Hacia la una, el bar se llenó hasta los topes. Los camareros realizaban su trabajo entre la barahúnda de voces resultante, tratando de que quedara bien claro lo que pedía y lo que debía pagar cada cliente.

—Con éste son dos stingers… y otro más… dos martinis y otro… ¿usted no quiere nada, señor Quarterly?… con ésta son tres rondas. Son setenta y cinco francos, señor Quarterly. El señor Schaeffer dijo que pagaba ésta; usted pagó la anterior… Aquí estamos para complacerle… Muuuchas gracias.

En la confusión, a Abe le habían quitado el asiento. De pie ahora, se balanceaba ligeramente mientras hablaba con algunas de las personas de las que se había hecho amigo. Un fox terrier le enredó su correa entre las piernas, pero Abe consiguió zafarse sin perder el equilibrio y fue objeto de profusas disculpas. Le invitaron a comer, pero rehusó. Como explicación, dijo que ya era casi de día y tenía una cosa que hacer en cuanto amaneciera. Poco después, con los modales exquisitos del alcohólico, que son como los modales de un preso o un criado, se despidió de un conocido y, al volverse, descubrió que el mejor momento del bar había pasado tan precipitadamente como había llegado.

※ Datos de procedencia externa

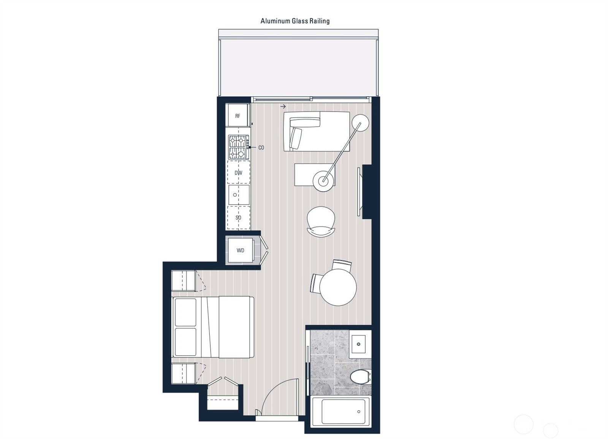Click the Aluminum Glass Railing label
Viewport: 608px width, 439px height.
[295, 21]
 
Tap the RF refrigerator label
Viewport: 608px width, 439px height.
[238, 116]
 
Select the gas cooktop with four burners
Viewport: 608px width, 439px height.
[238, 147]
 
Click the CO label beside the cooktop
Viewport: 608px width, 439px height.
[261, 148]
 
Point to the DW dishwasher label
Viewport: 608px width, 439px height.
[238, 173]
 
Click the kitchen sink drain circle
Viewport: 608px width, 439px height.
[235, 195]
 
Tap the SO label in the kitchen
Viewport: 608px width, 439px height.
[238, 218]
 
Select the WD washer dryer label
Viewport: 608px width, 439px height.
[240, 250]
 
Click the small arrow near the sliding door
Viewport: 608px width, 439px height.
[283, 107]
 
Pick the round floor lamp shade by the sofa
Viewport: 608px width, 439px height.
[360, 123]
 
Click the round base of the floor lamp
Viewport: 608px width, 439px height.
[323, 181]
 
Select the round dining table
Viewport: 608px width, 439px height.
[338, 287]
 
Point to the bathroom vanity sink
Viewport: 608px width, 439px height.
[358, 345]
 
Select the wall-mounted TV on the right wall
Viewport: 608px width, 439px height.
[359, 192]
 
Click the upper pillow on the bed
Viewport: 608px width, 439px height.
[185, 312]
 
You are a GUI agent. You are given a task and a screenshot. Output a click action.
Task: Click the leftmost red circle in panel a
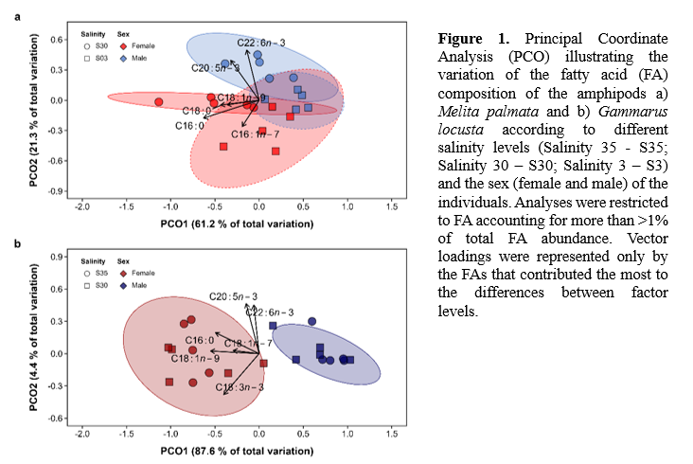point(159,101)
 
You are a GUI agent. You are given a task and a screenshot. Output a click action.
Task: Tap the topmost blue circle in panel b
point(311,321)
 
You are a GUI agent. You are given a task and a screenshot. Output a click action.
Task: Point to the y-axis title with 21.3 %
point(32,112)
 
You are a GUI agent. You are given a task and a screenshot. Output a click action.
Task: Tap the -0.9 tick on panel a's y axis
point(56,191)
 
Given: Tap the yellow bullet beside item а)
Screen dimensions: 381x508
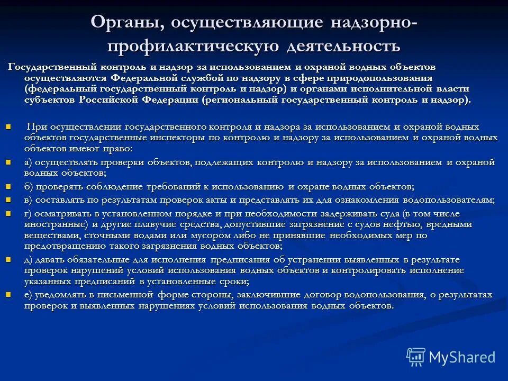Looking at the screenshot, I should tap(8, 162).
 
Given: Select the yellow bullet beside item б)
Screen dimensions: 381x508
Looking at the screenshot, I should tap(8, 187).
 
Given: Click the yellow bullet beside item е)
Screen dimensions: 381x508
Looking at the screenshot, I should tap(8, 294).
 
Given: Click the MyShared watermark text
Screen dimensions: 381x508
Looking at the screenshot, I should tap(462, 357).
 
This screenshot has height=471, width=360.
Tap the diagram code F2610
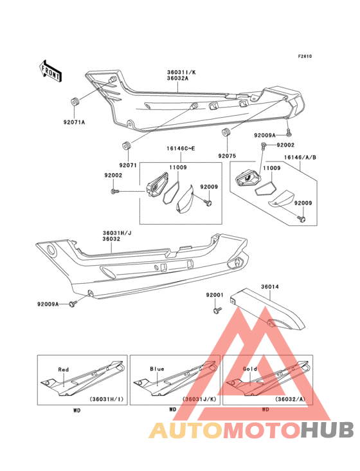(304, 56)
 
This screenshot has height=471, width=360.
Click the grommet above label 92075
(226, 134)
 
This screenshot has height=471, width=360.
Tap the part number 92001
(214, 295)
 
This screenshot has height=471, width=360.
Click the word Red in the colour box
(63, 369)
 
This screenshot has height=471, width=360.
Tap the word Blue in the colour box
(158, 369)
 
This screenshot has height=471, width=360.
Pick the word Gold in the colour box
(250, 369)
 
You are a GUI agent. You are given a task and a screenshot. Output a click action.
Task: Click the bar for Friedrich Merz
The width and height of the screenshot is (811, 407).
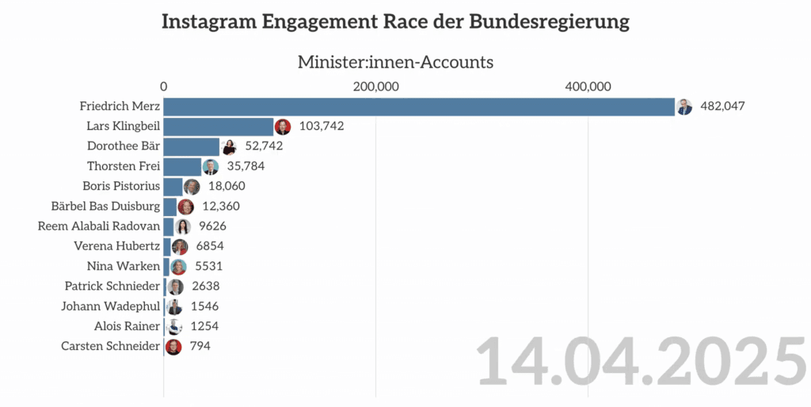click(419, 107)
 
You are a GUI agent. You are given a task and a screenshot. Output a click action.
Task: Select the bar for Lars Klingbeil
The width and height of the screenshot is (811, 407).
click(219, 127)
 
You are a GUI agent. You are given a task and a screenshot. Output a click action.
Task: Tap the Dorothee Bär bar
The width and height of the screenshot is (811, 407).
click(192, 146)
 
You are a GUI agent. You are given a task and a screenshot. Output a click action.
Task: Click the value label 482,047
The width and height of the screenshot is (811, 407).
click(723, 106)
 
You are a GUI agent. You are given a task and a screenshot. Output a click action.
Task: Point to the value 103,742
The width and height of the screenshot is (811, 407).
click(322, 127)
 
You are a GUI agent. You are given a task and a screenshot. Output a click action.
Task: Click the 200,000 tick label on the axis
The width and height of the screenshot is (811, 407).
click(375, 86)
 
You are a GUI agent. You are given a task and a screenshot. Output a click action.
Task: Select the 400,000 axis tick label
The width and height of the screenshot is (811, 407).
click(587, 86)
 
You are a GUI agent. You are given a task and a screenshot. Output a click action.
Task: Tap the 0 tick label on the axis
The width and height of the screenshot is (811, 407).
click(164, 86)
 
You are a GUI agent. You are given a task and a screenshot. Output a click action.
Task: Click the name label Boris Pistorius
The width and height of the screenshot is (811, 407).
click(121, 186)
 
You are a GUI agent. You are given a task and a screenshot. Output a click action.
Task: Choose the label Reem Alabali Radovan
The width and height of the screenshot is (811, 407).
click(99, 226)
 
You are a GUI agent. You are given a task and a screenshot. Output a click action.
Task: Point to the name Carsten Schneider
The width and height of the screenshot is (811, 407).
click(110, 346)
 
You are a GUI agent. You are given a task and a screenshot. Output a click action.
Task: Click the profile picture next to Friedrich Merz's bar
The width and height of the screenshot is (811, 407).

Al otro lado del salón, el danés y sus acompañantes se disponían a comer. Abe los imitó, pero apenas probó bocado. Después, permaneció sentado, feliz de vivir en el pasado. La bebida hacía que los momentos felices del pasado coincidieran con el presente, como si los estuviera viviendo todavía, o incluso con el futuro, como si estuvieran a punto de producirse de nuevo.

A las cuatro se le acercó un botones.

—¿Desea usted ver a un negro que se llama Jules Peterson?

—¡Dios Santo! ¿Cómo ha dado conmigo?

—Yo no le he dicho que estuviera usted aquí.

—¿Quién se lo ha dicho entonces?

Abe estuvo a punto de caerse encima de todas las copas que tenía en la mesa, pero se repuso a tiempo.

—Dice que se ha recorrido ya todos los bares y hoteles americanos.

—Dile que no estoy aquí.

Cuando se dio la vuelta el botones, Abe le preguntó:

—¿Puede entrar aquí?

—Voy a averiguarlo.

Paul, que había oído la pregunta, levantó la vista e hizo un gesto negativo con la cabeza; al ver a Abe, se acercó.

—Lo siento, pero no lo puedo permitir.

Abe se puso en pie haciendo un esfuerzo y salió a Rue Cambon.